TRIBUNNEWS.COM, JAKARTA – Pusat Pelaporan dan Analisis Transaksi Keuangan (PPATK) menyebutkan kecenderungan masyarakat untuk bermain judi online saat ini semakin meningkat.
Analisis PPATK berdasarkan pendapatan, jumlah uang yang disisihkan warga untuk perjudian online meningkat dari hanya 10 persen menjadi 80 persen.
“Dulu orang yang dapat uang Rp 1 juta hanya belanja online Rp 100-200 ribu, sekarang pakai judi online sampai Rp 900 ribu. Jadi kita lihat masyarakat semakin ketagihan bermain keberuntungan secara online. , “katanya. Ketua. PMATK Ivan Yustiavandana pada rapat kerja di Komisi III DPR, Jakarta, Rabu (11/6/2024).
Ivan mengatakan, masifnya transaksi judi online salah satunya disebabkan karena judi online bisa dilakukan dengan modal kecil.
Ia mengatakan saat ini pemain sudah bisa bermain online hanya dengan mengeluarkan uang sebesar Rp 10.000 saja.
“Dulu orang main online, transaksinya jutaan. Sekarang bisa Rp 10.000, kita lihat ada yang bisa main online. Itu yang membuat transaksinya semakin masif,” ujarnya. Permainan untung-untungan untuk anak dibawah 10 tahun
Sedangkan berdasarkan usia, PPATK menemukan terdapat anak-anak di bawah 10 tahun yang bermain judi online.

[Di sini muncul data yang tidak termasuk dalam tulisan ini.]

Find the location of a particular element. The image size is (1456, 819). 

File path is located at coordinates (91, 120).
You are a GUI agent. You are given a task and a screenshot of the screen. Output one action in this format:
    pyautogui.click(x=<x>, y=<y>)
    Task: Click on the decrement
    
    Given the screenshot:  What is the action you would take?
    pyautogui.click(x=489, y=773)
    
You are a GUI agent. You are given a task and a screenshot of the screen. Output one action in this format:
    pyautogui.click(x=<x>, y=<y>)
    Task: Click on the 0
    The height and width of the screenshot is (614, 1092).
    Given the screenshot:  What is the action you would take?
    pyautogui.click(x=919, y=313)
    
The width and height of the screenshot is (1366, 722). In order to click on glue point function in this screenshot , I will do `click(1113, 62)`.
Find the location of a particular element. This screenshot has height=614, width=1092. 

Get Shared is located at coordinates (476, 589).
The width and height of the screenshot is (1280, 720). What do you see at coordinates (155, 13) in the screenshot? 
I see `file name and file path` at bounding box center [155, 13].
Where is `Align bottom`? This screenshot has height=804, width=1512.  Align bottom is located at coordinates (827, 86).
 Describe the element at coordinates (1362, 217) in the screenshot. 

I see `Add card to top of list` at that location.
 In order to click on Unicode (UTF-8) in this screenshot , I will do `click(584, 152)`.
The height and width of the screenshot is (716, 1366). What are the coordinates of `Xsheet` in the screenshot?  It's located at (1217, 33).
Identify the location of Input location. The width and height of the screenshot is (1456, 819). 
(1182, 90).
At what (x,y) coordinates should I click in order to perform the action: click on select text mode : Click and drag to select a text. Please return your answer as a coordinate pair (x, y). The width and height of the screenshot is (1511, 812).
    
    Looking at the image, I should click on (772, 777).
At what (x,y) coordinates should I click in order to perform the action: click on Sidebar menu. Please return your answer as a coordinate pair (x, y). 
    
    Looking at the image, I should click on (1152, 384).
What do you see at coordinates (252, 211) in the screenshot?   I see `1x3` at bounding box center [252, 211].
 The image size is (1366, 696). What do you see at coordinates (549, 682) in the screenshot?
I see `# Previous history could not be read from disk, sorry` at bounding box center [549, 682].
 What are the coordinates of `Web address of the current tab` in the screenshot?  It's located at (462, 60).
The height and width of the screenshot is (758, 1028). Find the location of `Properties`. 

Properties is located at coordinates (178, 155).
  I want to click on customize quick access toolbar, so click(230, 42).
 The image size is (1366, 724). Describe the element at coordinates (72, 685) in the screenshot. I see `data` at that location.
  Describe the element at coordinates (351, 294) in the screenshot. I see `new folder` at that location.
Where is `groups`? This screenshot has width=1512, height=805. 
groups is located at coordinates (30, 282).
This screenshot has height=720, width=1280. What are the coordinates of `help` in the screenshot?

“Usia penjudi online cenderung meningkat hingga usia termuda, kita lihat kurang dari 10 tahun. Jadi demografi pemainnya semakin bertambah,” kata Ivan.
Selain itu, lanjutnya, transaksi perjudian online mulai meluas dan menyebar hampir ke seluruh wilayah. DPR mempertanyakan komitmen Ppatk untuk memastikan pegawai tidak terlibat dalam mendukung perjudian online
Sementara itu, Anggota Komisi III DPR RI Stevano Rizki Adranacus menanyakan komitmen PMATK untuk memastikan pegawainya tidak terlibat dalam mendukung perjudian online.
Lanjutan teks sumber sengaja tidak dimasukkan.